The months before I left London for New York almost felt like a holiday. I was trying to gather my thoughts and work out my next move. To that end, I hooked up with Rambo and was going to stay at his place. He’d said, ‘Gunter Grove is killing you. My parents are away and I’m staying at their house, come over and you can get your head together.’ He was going to sort me out, because he was aware of the pressure I was under, so we were going to have a laugh together. We had been to Margate on a coach beano with a few of the lads that day. On the way home we’d bought crates of booze and were going to party until the following week. First night, a phone call comes in. I still don’t know how they got Rambo’s number and I don’t know who transferred the call – it must have been someone at Gunter. It’s Keith, all bouncy on the line: ‘Come to New York, we’ve got a chance to do a live camera display at the Ritz.’ I went, ‘I’m round at Rambo’s, I can’t book a ticket.’ ‘Don’t worry, it’s waiting for you at the airport.’ So I let John down, because we were gonna have a hoot together, but off I went the next morning.
We still couldn’t get gigs anywhere, remember, but the people at this place the Ritz were going to put us on for two nights, as some kind of live music-slash-video production. The idea was to project multiple camera shots live onto one big screen.
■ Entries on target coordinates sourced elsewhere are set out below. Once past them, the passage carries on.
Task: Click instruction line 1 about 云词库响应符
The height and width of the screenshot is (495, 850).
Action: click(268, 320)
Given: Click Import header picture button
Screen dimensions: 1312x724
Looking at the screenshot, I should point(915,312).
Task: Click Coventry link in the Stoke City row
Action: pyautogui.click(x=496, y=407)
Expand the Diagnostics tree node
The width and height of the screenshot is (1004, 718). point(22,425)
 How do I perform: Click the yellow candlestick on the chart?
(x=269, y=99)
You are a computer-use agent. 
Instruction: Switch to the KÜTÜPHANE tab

It was an interesting concept that I thought had heaps of potential, particularly bearing in mind that Jeannette used to carry a camera around in a violin case, and how we were thinking, ‘Film, film, film!’ We realized how important filming was to the Pistols,
and yet how little footage there was of the actual events. We wanted everything to be catalogued, but also to think outside the box when it came to live performance with the band – not just us playing in the standard format, but creating other kinds of situations. It could be many other things going on at the same time. Open-mindedness really, and . . . Bingo! A riot started. Or it didn’t. It wasn’t a riot, it was a fiasco, but an enjoyable one.
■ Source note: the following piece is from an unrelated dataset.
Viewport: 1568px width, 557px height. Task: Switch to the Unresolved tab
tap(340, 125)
The idea was that we’d stand behind the screens with a record playing. We’d make a few noises over the top, with some live drums to bolster the sound. We got a drummer from a music store, a very old fella called Sam Ulano, who had a jazzy sensibility. His kind of music was Frank Sinatra. We could have picked any record to put on that turntable but I was insistent on it being Flowers Of Romance. I knew that would annoy Keith no end, because of his dismissive and withdrawn attitude during its actual recording. ‘You get what you deserve in this band, mate. What – you don’t know the guitar parts? That’s because there aren’t any – you weren’t there, you were upstairs playing Space Invaders. Here it is now, deal with it!’
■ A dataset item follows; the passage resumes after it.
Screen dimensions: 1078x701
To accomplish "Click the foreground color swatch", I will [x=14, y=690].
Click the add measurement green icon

So the album’s on the turntable, and Keith’s there with his guitar, going, ‘Brrr twang bang’, deliberately being awkward, and the old fella’s playing drums to it, and it’s fitting in quite nicely, and everybody’s got a camera and they’re moving around the place, and all this is being projected on a screen in front of us. We’re on the stage, so people are seeing the screen rather than us – a screen of loads of different images of each of us simultaneously, split-screen, multiscreen, every combination of cameras you could imagine.
The control boards of the cameras were being manipulated by a very fun American chap called Ed Caraballo. He was converting all these images live for the screen, with flashes of audience and-or whatever. Because I was behind the screen and seeing it all in reverse and up close – and my eyesight is not good – it all looked to me like a Tangerine Dream album cover.